Newer releases vs. the classics...

l am almost polar opposite. l would choose to listen to Blackout, Heaven & Hell, Images & Words, and Power of the Night in their entirety as opposed to Recreation Day, The 1st Chapter, This Godless Endeavor, and The Odyssey. The latter would be single songs picked & chosen from to add to a playlist & hardly ever (if ever) played through in completion.

While l do continuously seek out new material, they never seem to get the playbacks that the more proven, seasoned classics get. Just this past weekend l played JP's Screaming for Vengeance & Thin Lizzy's Jailbreak (ok l know it's not metal, but it's a classic) all the way through. Nothing else got that kind of attention.

l just haven't heard anything that could be considered "classic" being released. Even from bands that l consider my favorites. While every now & then something new does make me "sit up straight in my seat" in an immediate sense...within a short period of time the "bright & shiney" wears off and l'm left with derivative, mediocre, & trivial.
 
Reading through these posts and noting all the suggestions makes a realization markedly clear: My eyes and fingers will pass right over these classics in the rack and find something newer to listen to 99.9% of the time.
I'd say I'm not far off form this. I go through periods where I'll play only Dio for three or four days, or listen to Rage for Order ten times in a row. Most of the time, I'm leaning towards something new.

Zod
 
I'd much rather listen to Mabool, Sirius B, 11 Dreams, Temple Of Shadows, Century Child, Metus Mortis, or dozens of others. In comparison to these the classics just seem primitive, old, and boring.

Yup. And they sound like crap too. Which is weird, because back then I thought some albums just sounded awesome and powerful. Today they sound like peanuts.
 
Yup. And they sound like crap too. Which is weird, because back then I thought some albums just sounded awesome and powerful. Today they sound like peanuts.

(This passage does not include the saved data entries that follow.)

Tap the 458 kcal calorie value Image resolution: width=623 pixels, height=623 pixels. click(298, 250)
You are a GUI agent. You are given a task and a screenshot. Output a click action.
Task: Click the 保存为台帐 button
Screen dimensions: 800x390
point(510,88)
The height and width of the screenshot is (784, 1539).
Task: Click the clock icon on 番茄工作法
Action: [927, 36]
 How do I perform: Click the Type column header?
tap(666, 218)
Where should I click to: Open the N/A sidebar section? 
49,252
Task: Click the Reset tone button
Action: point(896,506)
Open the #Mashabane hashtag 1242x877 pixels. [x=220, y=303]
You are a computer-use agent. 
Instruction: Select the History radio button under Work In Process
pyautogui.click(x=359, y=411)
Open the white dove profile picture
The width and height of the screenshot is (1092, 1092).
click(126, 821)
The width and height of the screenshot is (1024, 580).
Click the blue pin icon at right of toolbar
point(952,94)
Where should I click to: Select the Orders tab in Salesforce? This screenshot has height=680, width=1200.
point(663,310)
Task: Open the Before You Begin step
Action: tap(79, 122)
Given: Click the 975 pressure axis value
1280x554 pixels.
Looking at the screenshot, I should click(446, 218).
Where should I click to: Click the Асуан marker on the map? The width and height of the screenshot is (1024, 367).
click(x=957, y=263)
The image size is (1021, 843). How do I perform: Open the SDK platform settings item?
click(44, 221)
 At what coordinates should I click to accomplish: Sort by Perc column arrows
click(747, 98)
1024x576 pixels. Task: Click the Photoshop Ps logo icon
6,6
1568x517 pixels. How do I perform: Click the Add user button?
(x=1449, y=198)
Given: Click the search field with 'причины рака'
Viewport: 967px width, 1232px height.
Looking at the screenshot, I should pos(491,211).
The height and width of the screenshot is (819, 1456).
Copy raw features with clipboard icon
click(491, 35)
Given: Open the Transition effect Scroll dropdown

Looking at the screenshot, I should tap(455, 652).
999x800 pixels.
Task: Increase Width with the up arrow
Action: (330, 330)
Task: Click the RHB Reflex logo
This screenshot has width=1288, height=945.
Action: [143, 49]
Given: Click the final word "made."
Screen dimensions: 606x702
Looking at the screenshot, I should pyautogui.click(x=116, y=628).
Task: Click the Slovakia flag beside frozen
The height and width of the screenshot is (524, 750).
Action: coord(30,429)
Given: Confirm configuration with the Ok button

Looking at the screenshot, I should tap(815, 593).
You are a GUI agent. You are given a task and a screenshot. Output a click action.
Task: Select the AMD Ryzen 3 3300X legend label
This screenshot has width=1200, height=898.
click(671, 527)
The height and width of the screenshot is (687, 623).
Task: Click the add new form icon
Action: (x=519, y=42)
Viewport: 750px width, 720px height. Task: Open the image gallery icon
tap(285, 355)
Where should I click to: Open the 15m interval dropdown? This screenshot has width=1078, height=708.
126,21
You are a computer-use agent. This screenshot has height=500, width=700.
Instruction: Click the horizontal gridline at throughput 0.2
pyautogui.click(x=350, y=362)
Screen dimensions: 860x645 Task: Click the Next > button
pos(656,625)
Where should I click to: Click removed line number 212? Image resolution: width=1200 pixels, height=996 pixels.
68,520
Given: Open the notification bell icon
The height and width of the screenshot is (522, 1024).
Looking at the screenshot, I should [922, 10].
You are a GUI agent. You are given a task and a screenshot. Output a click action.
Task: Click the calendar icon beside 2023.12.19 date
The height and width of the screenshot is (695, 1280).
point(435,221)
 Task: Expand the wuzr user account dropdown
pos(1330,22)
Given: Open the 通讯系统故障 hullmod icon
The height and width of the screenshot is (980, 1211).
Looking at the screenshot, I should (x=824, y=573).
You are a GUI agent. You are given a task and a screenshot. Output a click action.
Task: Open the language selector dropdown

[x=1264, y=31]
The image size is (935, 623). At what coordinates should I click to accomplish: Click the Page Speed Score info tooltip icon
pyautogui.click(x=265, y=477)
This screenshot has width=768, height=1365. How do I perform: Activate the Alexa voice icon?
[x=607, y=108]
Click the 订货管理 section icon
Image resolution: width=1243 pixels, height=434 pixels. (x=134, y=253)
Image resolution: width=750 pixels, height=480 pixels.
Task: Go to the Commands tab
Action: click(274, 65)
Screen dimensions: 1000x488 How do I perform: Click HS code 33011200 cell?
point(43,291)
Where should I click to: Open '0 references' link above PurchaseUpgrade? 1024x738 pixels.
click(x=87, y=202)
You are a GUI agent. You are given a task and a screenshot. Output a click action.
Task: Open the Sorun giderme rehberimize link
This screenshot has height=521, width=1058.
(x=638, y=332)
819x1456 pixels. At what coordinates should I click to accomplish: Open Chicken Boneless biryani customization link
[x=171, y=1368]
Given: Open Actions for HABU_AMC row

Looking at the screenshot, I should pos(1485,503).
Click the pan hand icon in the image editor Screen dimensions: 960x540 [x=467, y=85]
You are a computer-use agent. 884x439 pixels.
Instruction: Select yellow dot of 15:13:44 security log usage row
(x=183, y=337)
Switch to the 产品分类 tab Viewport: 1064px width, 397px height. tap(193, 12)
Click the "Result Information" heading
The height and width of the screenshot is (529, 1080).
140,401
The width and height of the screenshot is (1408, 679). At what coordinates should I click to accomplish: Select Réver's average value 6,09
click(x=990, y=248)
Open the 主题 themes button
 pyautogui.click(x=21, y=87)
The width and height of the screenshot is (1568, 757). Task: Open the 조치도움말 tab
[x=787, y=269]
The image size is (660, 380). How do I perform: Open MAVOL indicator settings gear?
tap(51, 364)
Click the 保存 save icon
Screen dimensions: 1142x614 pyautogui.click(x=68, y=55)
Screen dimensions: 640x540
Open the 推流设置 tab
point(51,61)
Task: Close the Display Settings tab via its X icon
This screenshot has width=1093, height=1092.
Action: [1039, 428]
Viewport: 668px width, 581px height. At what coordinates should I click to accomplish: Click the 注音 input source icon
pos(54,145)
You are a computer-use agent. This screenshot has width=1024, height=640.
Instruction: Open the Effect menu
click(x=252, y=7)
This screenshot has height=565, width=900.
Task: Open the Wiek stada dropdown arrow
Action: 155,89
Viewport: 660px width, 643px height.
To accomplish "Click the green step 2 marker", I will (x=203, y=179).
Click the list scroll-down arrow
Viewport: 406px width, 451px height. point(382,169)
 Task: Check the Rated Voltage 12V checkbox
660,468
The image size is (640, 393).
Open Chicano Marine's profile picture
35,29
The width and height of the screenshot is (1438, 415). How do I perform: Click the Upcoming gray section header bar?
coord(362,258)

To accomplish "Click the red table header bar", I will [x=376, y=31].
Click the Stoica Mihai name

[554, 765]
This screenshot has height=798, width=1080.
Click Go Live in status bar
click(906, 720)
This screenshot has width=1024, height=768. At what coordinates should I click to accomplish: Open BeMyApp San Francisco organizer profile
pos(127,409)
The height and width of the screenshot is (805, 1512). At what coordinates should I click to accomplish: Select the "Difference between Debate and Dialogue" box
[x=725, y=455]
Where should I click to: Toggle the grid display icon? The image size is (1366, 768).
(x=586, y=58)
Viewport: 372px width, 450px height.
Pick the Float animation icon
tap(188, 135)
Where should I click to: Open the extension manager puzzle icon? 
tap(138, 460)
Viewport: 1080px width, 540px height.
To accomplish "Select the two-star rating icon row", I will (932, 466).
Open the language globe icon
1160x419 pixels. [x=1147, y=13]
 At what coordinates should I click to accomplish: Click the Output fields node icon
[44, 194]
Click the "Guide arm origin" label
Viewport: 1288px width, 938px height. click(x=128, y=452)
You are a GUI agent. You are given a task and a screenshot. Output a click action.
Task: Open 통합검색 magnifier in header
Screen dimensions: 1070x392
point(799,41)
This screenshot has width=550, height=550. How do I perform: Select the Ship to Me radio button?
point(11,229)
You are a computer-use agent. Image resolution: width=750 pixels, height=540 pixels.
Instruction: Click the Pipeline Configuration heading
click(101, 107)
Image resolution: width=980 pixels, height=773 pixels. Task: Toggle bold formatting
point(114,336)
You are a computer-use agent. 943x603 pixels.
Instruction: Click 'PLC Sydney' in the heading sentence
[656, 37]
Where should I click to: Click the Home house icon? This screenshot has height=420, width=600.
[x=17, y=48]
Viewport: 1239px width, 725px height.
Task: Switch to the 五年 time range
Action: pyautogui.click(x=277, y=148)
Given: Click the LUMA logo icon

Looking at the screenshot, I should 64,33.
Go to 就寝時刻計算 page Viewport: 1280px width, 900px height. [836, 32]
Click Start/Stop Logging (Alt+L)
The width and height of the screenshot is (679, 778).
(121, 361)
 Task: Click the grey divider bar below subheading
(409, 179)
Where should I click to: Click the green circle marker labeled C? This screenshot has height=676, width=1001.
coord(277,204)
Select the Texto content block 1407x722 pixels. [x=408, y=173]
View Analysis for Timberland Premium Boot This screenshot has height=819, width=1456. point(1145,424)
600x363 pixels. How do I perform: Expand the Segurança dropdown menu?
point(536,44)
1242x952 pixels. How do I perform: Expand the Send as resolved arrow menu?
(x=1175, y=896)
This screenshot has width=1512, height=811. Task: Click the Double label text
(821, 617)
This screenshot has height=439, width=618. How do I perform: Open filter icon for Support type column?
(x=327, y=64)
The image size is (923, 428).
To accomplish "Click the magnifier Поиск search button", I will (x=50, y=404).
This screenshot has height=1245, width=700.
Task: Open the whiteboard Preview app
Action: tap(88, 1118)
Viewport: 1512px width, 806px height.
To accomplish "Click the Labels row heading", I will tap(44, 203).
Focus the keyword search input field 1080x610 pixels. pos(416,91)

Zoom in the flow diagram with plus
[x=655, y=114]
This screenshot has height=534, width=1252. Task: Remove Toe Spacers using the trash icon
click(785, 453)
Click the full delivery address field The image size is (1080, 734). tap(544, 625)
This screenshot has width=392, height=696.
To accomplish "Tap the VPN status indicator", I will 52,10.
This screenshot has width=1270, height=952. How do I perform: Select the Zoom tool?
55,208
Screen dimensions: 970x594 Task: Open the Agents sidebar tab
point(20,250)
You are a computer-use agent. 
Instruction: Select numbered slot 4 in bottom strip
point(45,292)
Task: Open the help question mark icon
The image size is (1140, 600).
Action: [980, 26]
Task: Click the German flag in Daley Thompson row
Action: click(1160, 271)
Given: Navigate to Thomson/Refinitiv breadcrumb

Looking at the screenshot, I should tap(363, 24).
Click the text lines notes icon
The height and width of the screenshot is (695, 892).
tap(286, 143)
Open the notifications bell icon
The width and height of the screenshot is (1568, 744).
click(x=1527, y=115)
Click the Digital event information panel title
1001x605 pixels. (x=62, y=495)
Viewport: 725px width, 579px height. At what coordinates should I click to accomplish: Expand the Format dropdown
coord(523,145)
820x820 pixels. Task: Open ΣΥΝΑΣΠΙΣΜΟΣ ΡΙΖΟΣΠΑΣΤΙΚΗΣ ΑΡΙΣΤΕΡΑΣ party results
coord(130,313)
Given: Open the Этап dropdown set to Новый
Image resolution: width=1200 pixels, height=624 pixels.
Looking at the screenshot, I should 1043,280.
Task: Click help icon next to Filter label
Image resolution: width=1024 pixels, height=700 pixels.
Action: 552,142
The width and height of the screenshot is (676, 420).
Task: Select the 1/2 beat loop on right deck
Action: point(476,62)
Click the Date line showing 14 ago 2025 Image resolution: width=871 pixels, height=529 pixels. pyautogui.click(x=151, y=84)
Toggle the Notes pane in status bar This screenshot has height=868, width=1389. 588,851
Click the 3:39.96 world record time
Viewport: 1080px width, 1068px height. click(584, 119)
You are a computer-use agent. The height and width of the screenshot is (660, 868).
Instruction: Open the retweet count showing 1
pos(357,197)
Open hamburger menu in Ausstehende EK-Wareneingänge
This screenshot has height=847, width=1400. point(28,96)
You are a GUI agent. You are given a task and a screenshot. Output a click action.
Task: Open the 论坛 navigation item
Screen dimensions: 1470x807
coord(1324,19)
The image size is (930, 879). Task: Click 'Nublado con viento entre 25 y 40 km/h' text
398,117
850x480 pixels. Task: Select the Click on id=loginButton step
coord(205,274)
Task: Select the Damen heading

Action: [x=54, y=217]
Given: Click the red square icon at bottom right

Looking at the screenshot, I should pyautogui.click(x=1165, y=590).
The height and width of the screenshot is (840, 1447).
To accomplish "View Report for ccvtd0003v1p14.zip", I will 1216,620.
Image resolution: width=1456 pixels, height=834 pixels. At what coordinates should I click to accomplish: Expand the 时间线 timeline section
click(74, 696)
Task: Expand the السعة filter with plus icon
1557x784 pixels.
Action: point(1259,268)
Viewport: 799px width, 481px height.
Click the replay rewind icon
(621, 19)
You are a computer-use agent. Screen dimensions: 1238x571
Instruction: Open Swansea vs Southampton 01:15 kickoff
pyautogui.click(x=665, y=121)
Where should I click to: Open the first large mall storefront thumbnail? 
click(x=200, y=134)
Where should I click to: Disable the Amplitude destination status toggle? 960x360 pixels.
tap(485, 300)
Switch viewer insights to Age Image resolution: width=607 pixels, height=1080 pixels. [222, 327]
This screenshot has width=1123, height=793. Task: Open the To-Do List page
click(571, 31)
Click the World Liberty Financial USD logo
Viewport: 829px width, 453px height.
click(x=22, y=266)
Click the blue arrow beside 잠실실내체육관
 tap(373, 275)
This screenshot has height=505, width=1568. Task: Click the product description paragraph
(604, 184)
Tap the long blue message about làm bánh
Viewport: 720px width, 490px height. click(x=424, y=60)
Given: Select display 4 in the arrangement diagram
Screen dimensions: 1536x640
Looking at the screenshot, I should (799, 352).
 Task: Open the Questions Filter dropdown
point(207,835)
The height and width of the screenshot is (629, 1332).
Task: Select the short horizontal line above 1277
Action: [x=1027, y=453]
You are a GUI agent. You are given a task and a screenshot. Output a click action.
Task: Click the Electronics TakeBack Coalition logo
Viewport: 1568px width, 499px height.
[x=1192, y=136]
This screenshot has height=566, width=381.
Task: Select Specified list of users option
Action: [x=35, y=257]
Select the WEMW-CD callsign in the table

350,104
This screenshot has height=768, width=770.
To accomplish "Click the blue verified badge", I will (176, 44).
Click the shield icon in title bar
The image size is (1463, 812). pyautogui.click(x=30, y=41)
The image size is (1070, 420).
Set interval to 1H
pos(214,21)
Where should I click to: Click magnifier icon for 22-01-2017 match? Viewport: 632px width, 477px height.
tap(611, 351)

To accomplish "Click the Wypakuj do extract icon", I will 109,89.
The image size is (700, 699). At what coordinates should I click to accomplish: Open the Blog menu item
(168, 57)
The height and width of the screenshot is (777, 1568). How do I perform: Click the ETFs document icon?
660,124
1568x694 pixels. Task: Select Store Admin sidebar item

Uh, OK. I'd put "Piece of Mind" or "Rage For Order" up against any of these (or just about anything "modern") for sonics. The original CD mastering of both was shit, but that's been fixed.
 
At The Gates : Slaughter of the Soul (The birth of "`Swedish" melodeath)

Carcass : Heartwork (best metal disc ever made...IMO)

Meshuggah : Destroy, Erase, Improve (Showing a whole new way to deliver metal to the people)

Just my 5 cents....for those who care :)

Mike/Mercenary
 
Angra - Temple of Shadows & Rebirth

When I first heard these albums, I was just floored at how great they were. And I still feel that way. I just sense that many years from now, these albums will be talked about as power/prog metal classics.
 
I'd list the following as classics of modern Metal:

Zero Hour's Towers of Avarice
Nevermore's Dreaming Neon Black
Opeth's Still Life
Symphony X's V: The New Mythology Suite
Iced Earth's Something Wicked This Way Comes

I believe that Redemption's new disc should be on this list, but feel a disc first needs to stand the test of time.

I agree with three of those: The Zero Hour, Symphony X, and Redemption. I'd also add:
Ark "Burn The Sun"
Circus Maximus' debut
Conception "Flow"
Enchant's "Break"
Fates Warning "APSOG"
Kamelot's "The Black Halo"
Liquid Tension Experiment "LTE"
Pain of Salvation's "The Perfect Element, Pt. 1"
Power of Omens' "Eyes of the Oracle"
Stride Imagine (listened to this again yesterday....AMAZING disc)
Vanden Plas "The God Thing"

As far as "why they're classic?" It's simple. I don't get tired of them. Ever. I have listened to at least part of EVERY DISC on my list (except the VP) in the past two weeks (and I don't do "shuffle play").

And it's not like I don't have choices. I have over 1200 CDs to choose from, and I've actually been *trying* to focus lately on listening to some *other* stuff I've bought in the last couple of years but never really given it enough listens to *really* decide if I like it.

And yet I still keep getting drawn back to these "classics."